Con sinceridad: ¿alguna precampaña o campaña electoral, alguna encuesta de intención de voto, algún buzoneo de propaganda, algún cartel, alguna promesa de mejorar lo que no han mejorado si siguen mandando, alguna descalificación de candidatos rivales, algún bulo maligno o algún mitin ha decidido alguna vez su voto? ¿Usted pensaba votar a tal partido, pero una soflama mitinera logró que se decidiese por otro? ¿el próximo 28 de mayo apoyará a otro partido distinto del que pensaba hacerlo el 28 de enero? Si, como presumo, la gran mayoría de los convocados a las urnas ya tienen claro a quién o, mejor quizá, contra quién van a votar, o si piensan abstenerse, ¿para qué sirven, no ya una campaña electoral de dos semanas, sino una interminable e insoportable precampaña?

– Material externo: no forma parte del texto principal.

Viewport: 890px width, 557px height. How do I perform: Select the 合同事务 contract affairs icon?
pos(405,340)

En este país eternamente dividido en dos bandos irreconciliables, además, las campañas electorales extraen lo peor de la clase política. No se trata de seducir al elector con propuestas o estrategias destinadas a mejorar las cosas, sino en destruir al adversario que pretende arrebatarles el poder y sus privilegios. Los mensajes preelectorales son pura propaganda basada en gran parte en falsedades y mentiras y los partidos se comportan como empresas que venden su producto ideológico en el mercado sin el control de calidad, la autenticidad ni la garantía que se le exige a un electrodoméstico. En campaña, todo vale: la promesa falsa a sabiendas, la manipulación de las cifras, la ocurrencia delirante, el balance tramposo, el insulto, la calumnia, la intolerancia, el odio…

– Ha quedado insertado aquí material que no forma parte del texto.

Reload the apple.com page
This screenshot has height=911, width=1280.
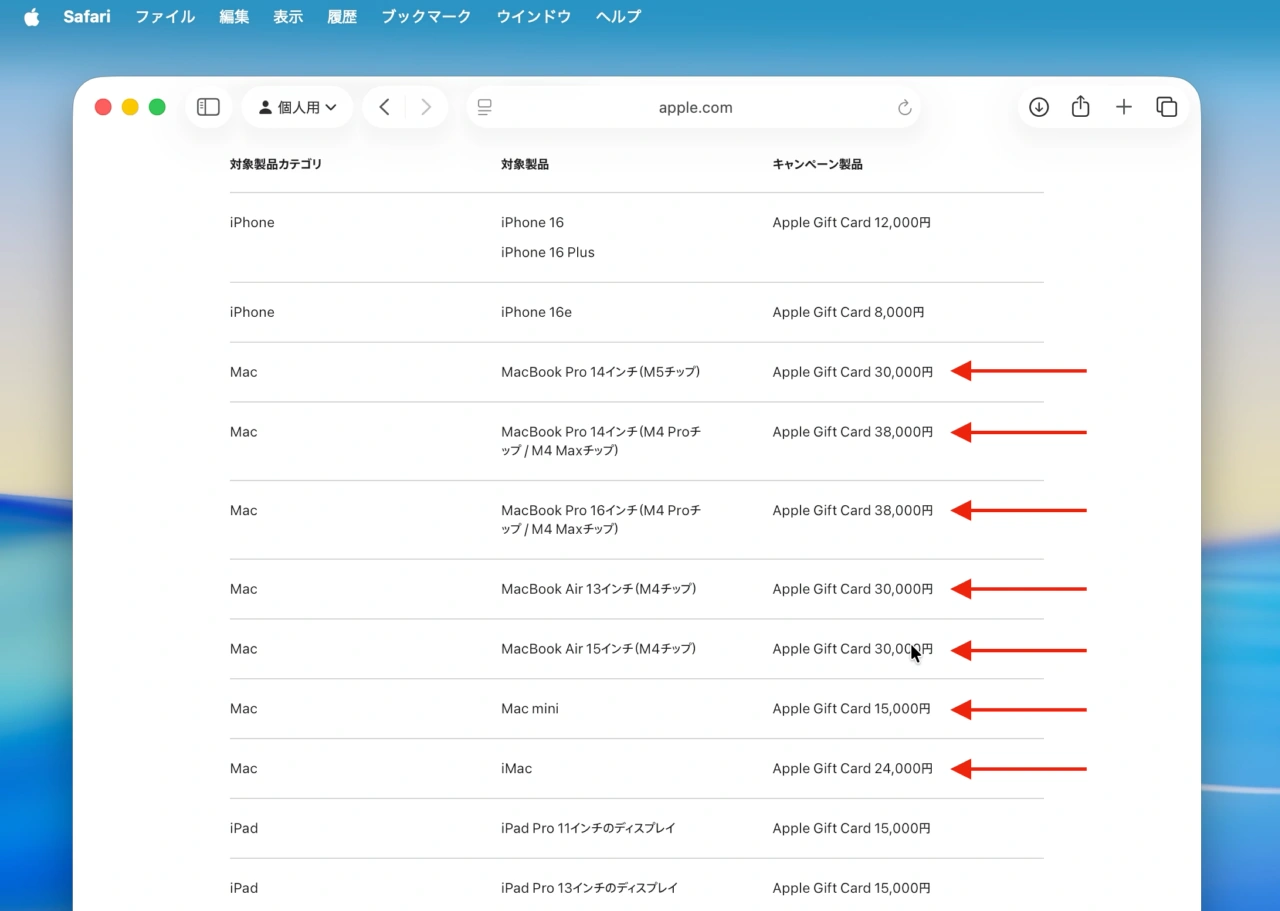pos(904,108)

Cuando veo imágenes de mítines me avergüenzan esas claques de presuntos asistentes, que en realidad son fieles seguidores, situados tras el amado líder como un retablo de autómatas programados para aplaudirlo cuando eleve el tono como señal para desencadenar la ovación. Por miedo al reventador, el precandidato Sánchez ha convertido los suyos (a los que el presidente Sánchez acude en avión oficial pretextando simulacros de visitas institucionales, como el jueves pasado en Logroño) en asambleas de su partido blindadas a puerta cerrada, arropado por simpatizantes, afiliados y cargos debidamente identificados, para dirigirse a los auténticos destinatarios de sus consignas, los telespectadores. La gente ya no va a los mítines, ahora te los meten en el cuarto de estar.

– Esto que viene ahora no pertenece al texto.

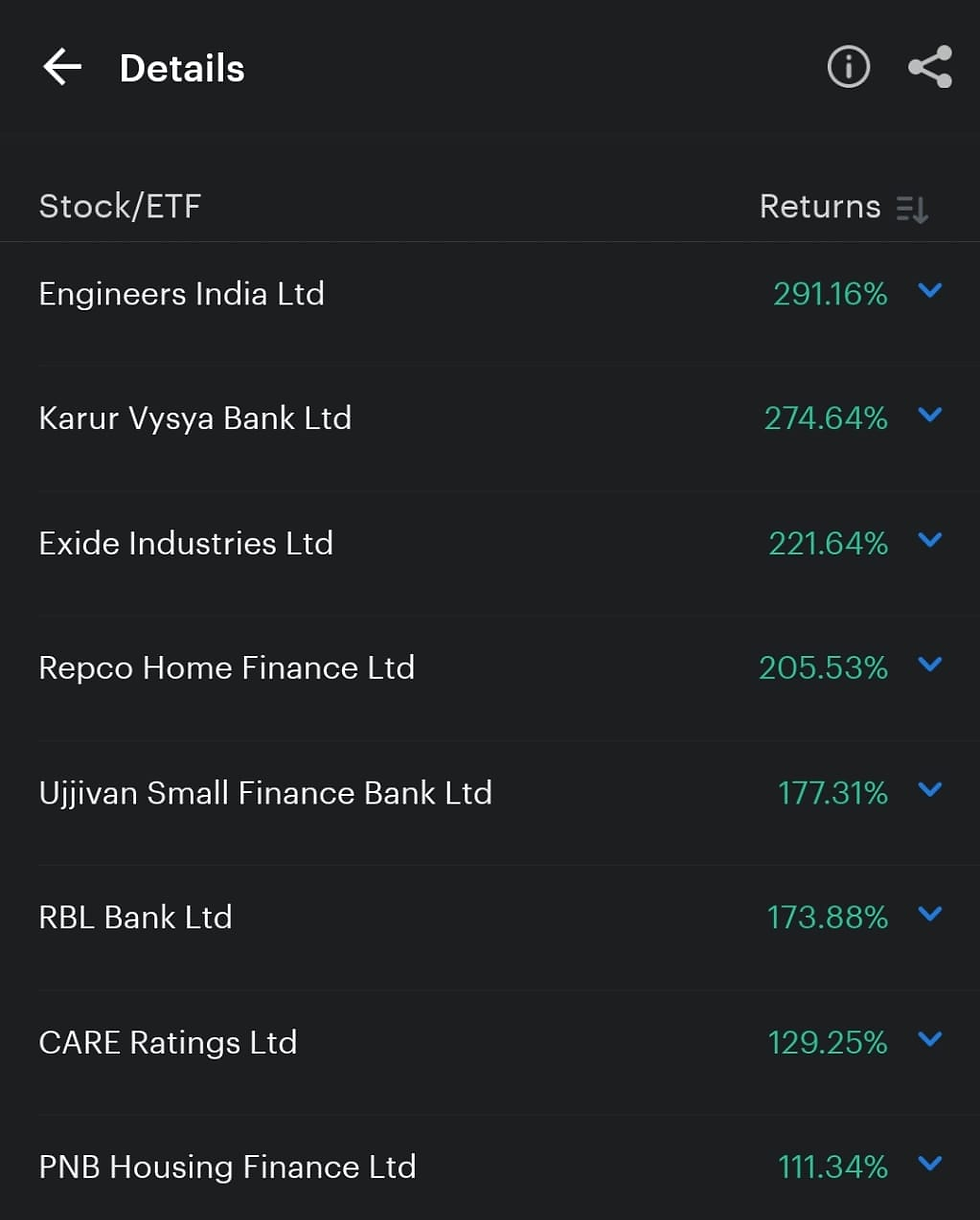The width and height of the screenshot is (980, 1220).
Task: Expand CARE Ratings Ltd chevron
Action: coord(930,1040)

Desde 1977 solo he asistido a dos, uno lo dio Santiago Carrillo en el parque de los Enamorados y otro Manuel Fraga en el polideportivo Las Gaunas. La asistencia era libre y lo hice movido por el zoológico interés de contemplar de cerca y en vivo a dos grandes animales políticos de la Transición. Ninguno de los dos se ganó mi voto, como tampoco lo hará nadie este año, porque ya sé contra quién voy a votar y mi decisión es a prueba de mítines.